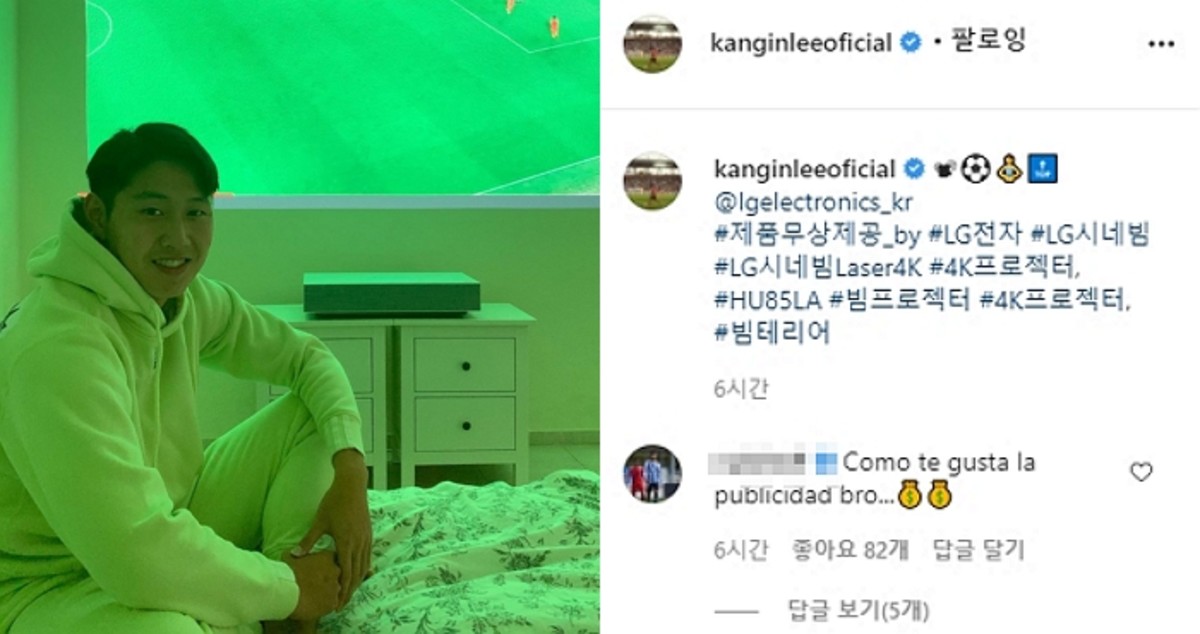Screen dimensions: 1200x634
Task: Open the three-dot more options menu
Action: 1161,45
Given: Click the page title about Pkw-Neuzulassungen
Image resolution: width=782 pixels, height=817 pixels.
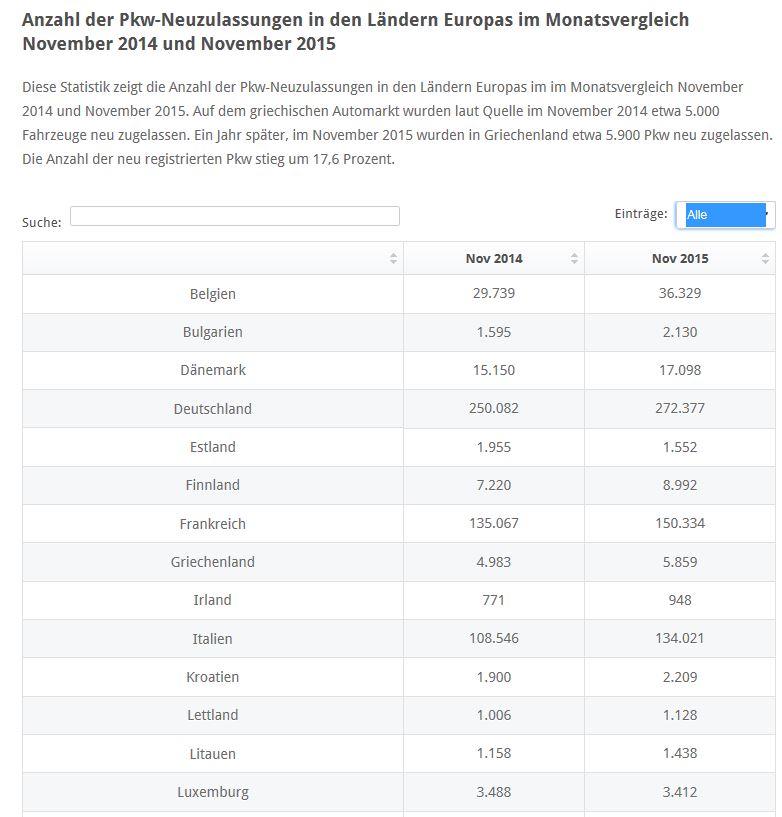Looking at the screenshot, I should click(355, 32).
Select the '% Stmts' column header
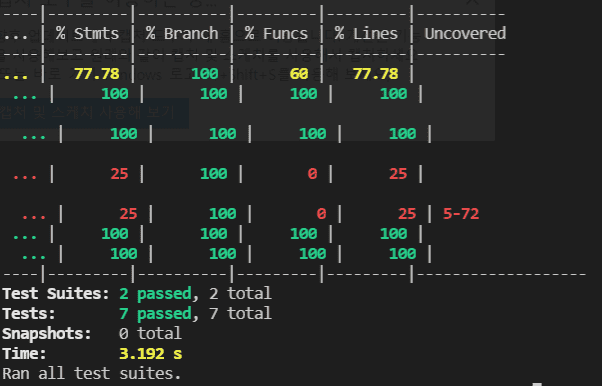This screenshot has width=602, height=386. point(87,34)
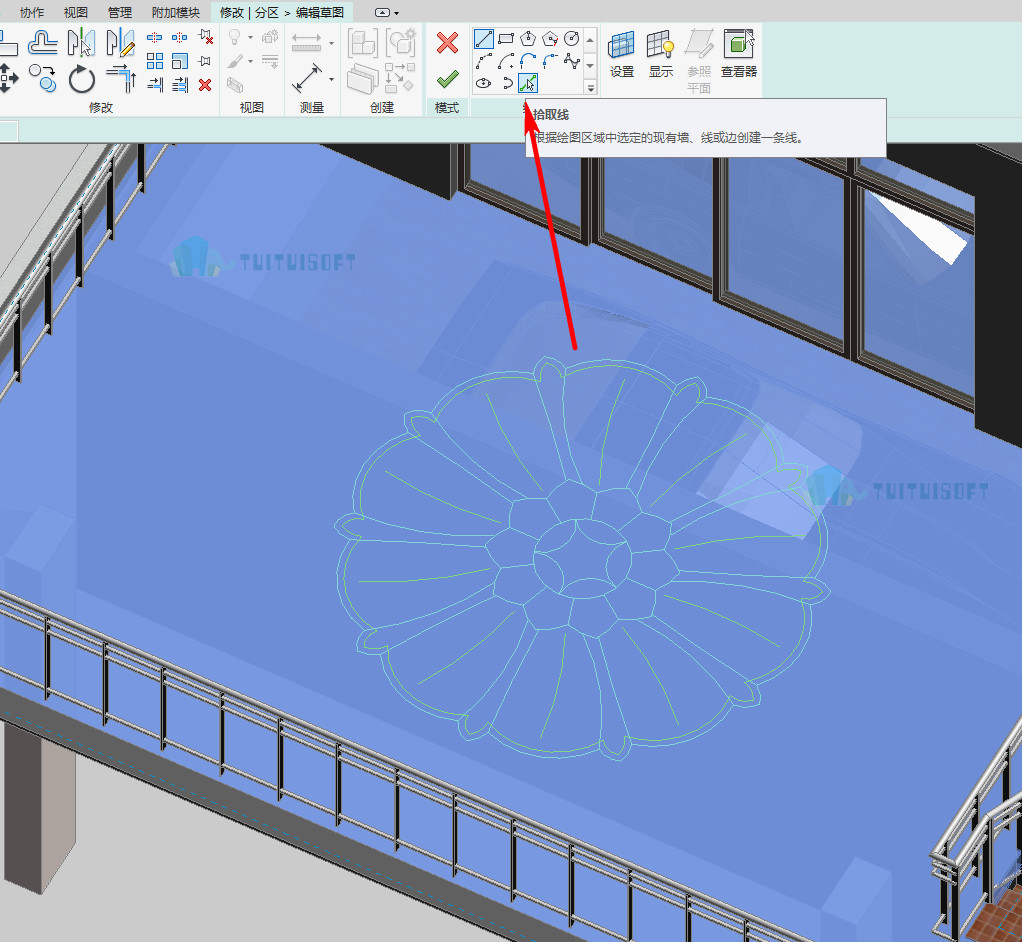Open ribbon display options dropdown arrow

click(396, 13)
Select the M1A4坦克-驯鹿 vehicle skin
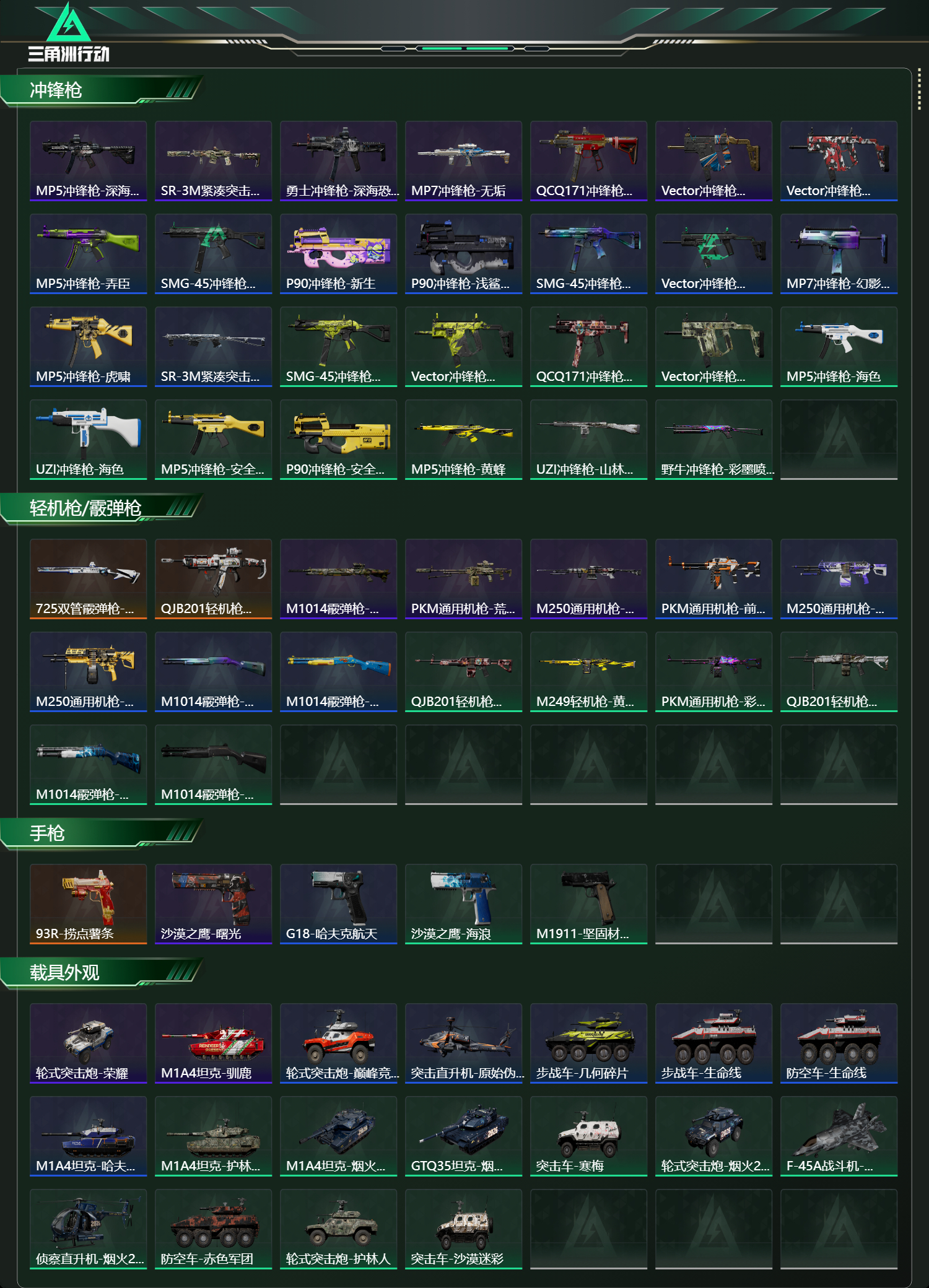The height and width of the screenshot is (1288, 929). coord(213,1043)
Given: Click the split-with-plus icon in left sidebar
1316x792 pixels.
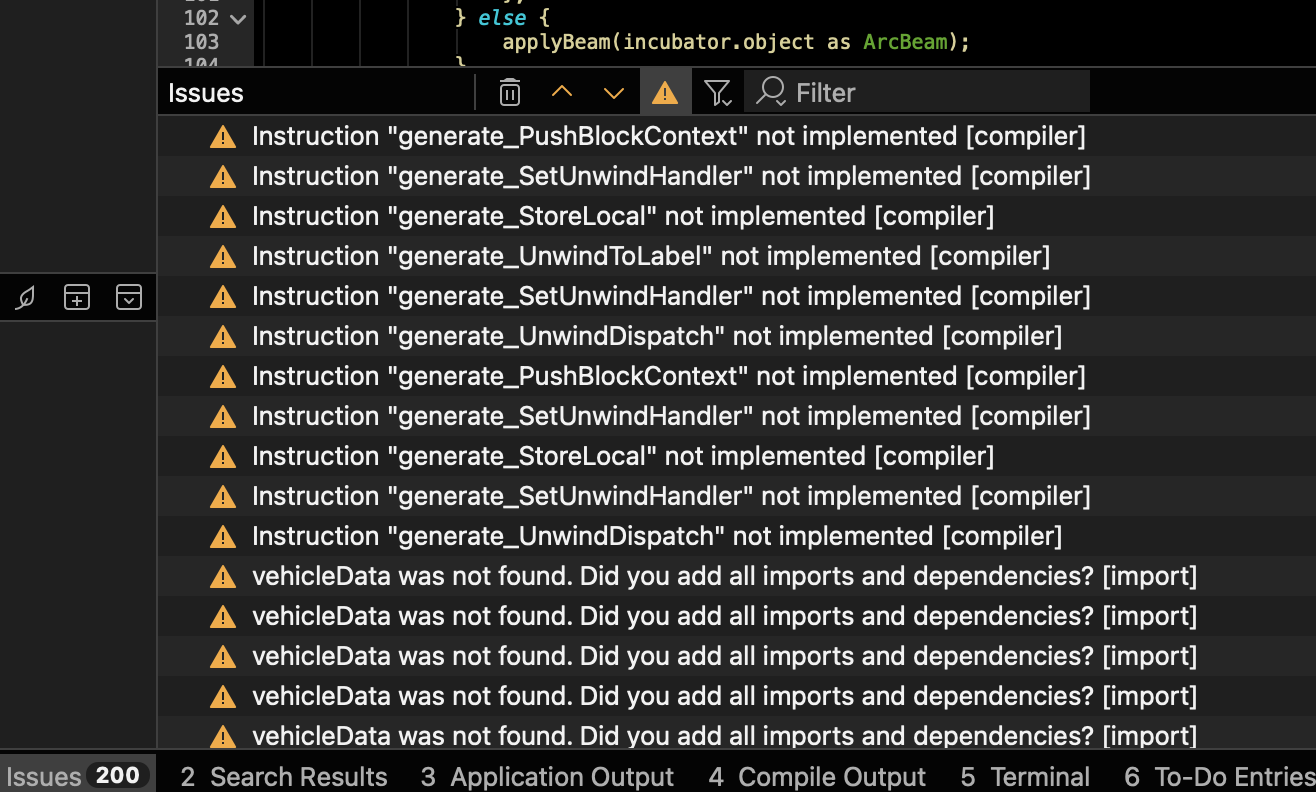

- _What to do_:
Only one thing is required here: an exact copy of the lines from the one bearing "Image resolution: width=782" through the final line above, both included, with pictures left out.

- _Solution_:
Image resolution: width=782 pixels, height=817 pixels.
Looking at the screenshot, I should click(355, 32).
Select the '% Stmts' column header
This screenshot has width=602, height=386. point(87,34)
Open ribbon display options dropdown arrow

click(396, 13)
Select the M1A4坦克-驯鹿 vehicle skin
The height and width of the screenshot is (1288, 929). coord(213,1043)
Given: Click the split-with-plus icon in left sidebar
1316x792 pixels.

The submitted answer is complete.